● PROBLEMS AND TASKS:
(a) Answer these questions using the passage on exploring the deep sea:
(i) What percentage of the biosphere do oceans comprise?
(ii) In what year was the first deep, big hydrothermal vent discovered?
(iii) What temperature is given for the cold part of that environment?
(b) Reproduce the portion of the passage on exploring the deep sea that opens with the words containing "Exploring the Deep" and closes with "from the source.".

Exploring the Deep Sea: improving the mass spectrometer
Oceans comprise 80 percent of our biosphere, making them the largest habitat on earth, but how much do we really know about them? These bodies of water cover huge expanses and are thousands of meters deep, yet we often take them for granted. Most people only understand the ocean to be what they can see, but much more lies far beneath the surface. Relatively little is known about the bottom of the oceans because of the immense pressure and varying temperatures that make it extremely difficult to collect data directly from the source.
“Humans walked on the moon in 1969, but the first deep, big hydrothermal vent was only discovered in 1977, almost 10 years later,” said Andrea Rodriguez-Marin Freudmann, S.B. ’20, a mechanical engineering concentrator at the Harvard A. Paulson School of Engineering and Applied Sciences. “People just assume that the ocean is this big expansive nothing, but there’s a whole bunch of life, and the weird thing is that life is completely different from our own because they are living in an environment where there is no light and basically no oxygen, and where it is cold—around 4 degrees Celsius—or so hot that if there wasn’t so much pressure, the water would be steam.”

● PROVIDED RECORDS:

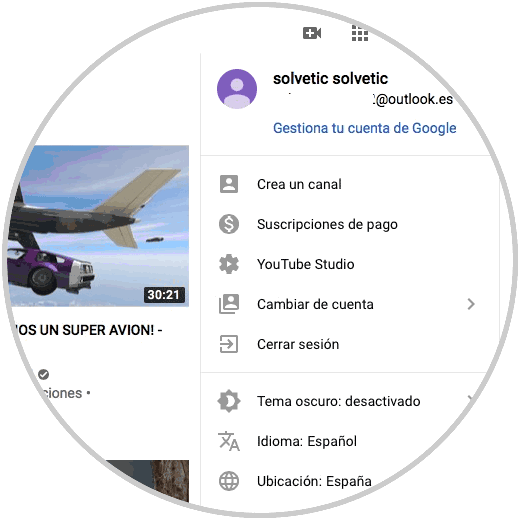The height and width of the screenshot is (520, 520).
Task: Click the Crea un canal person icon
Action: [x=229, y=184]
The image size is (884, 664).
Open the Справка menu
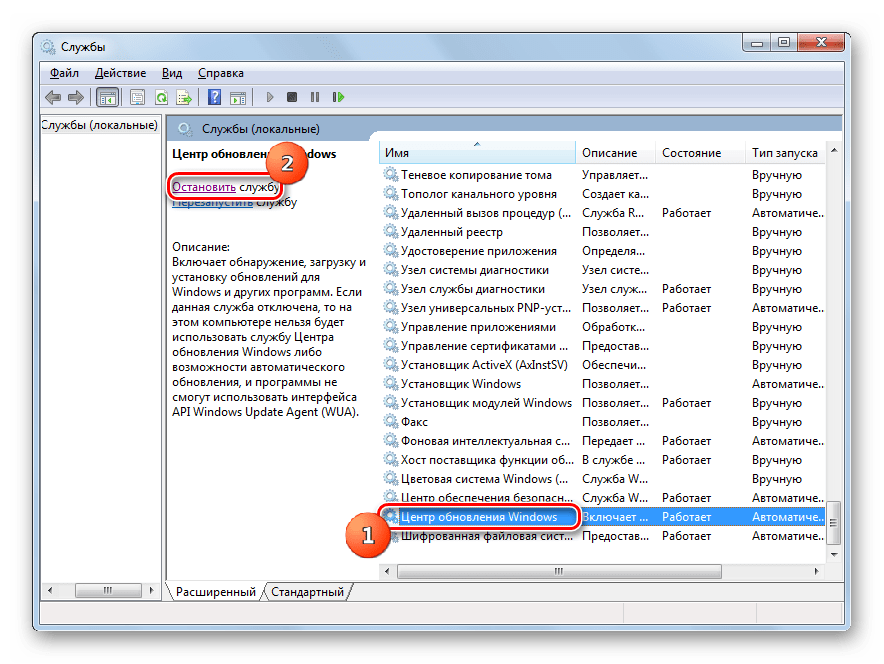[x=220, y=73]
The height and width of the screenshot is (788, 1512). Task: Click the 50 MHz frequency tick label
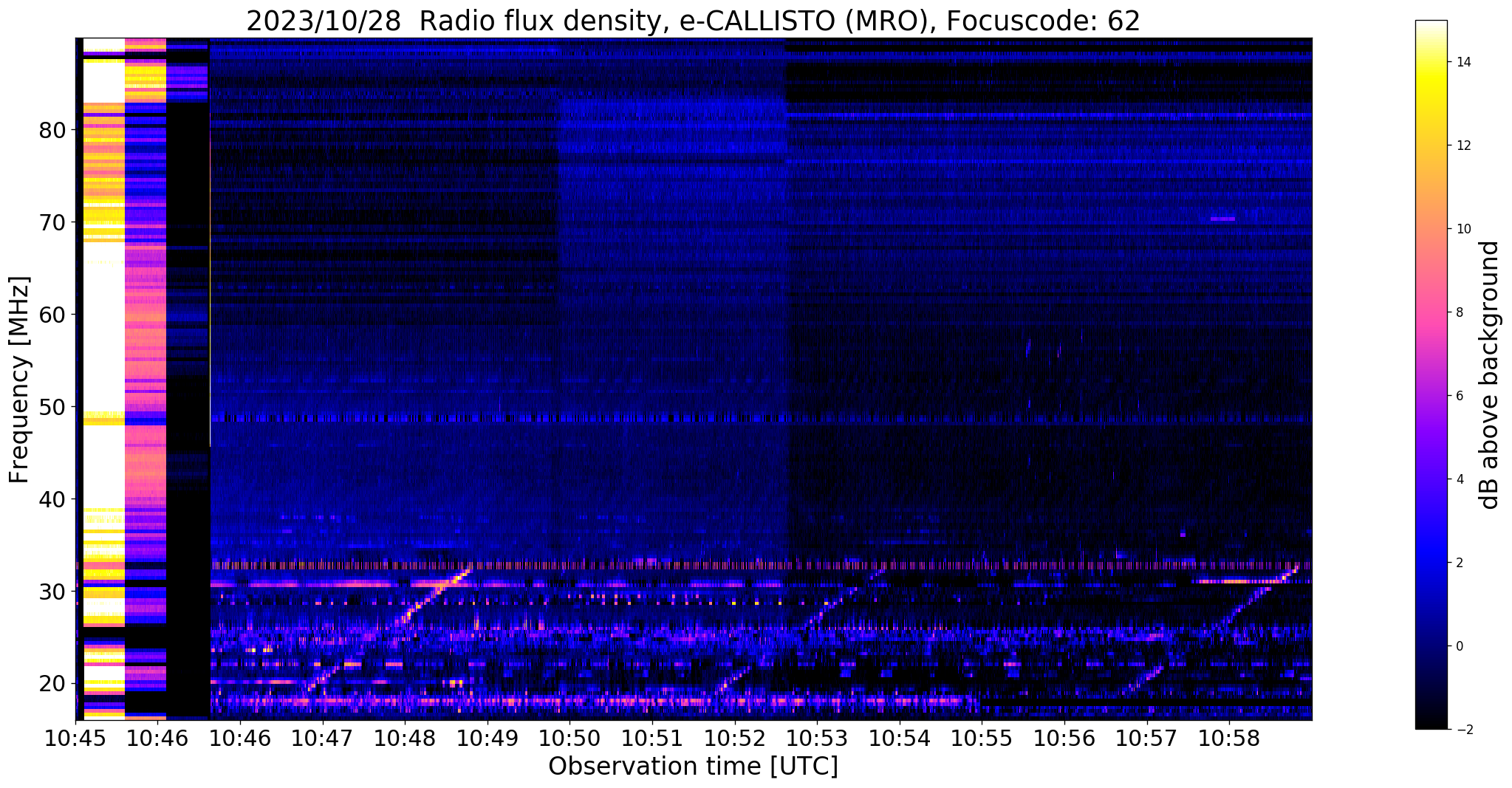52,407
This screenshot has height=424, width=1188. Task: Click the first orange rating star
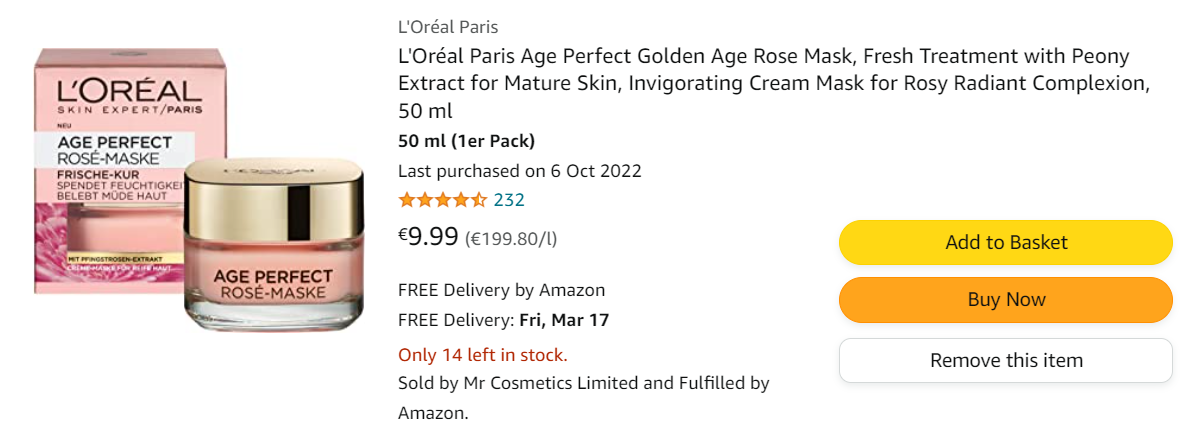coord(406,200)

● RESPONSES IN ORDER:
(a)
(i) 80 percent
(ii) 1977
(iii) Around 4 degrees Celsius

(b)
Exploring the Deep Sea: improving the mass spectrometer
Oceans comprise 80 percent of our biosphere, making them the largest habitat on earth, but how much do we really know about them? These bodies of water cover huge expanses and are thousands of meters deep, yet we often take them for granted. Most people only understand the ocean to be what they can see, but much more lies far beneath the surface. Relatively little is known about the bottom of the oceans because of the immense pressure and varying temperatures that make it extremely difficult to collect data directly from the source.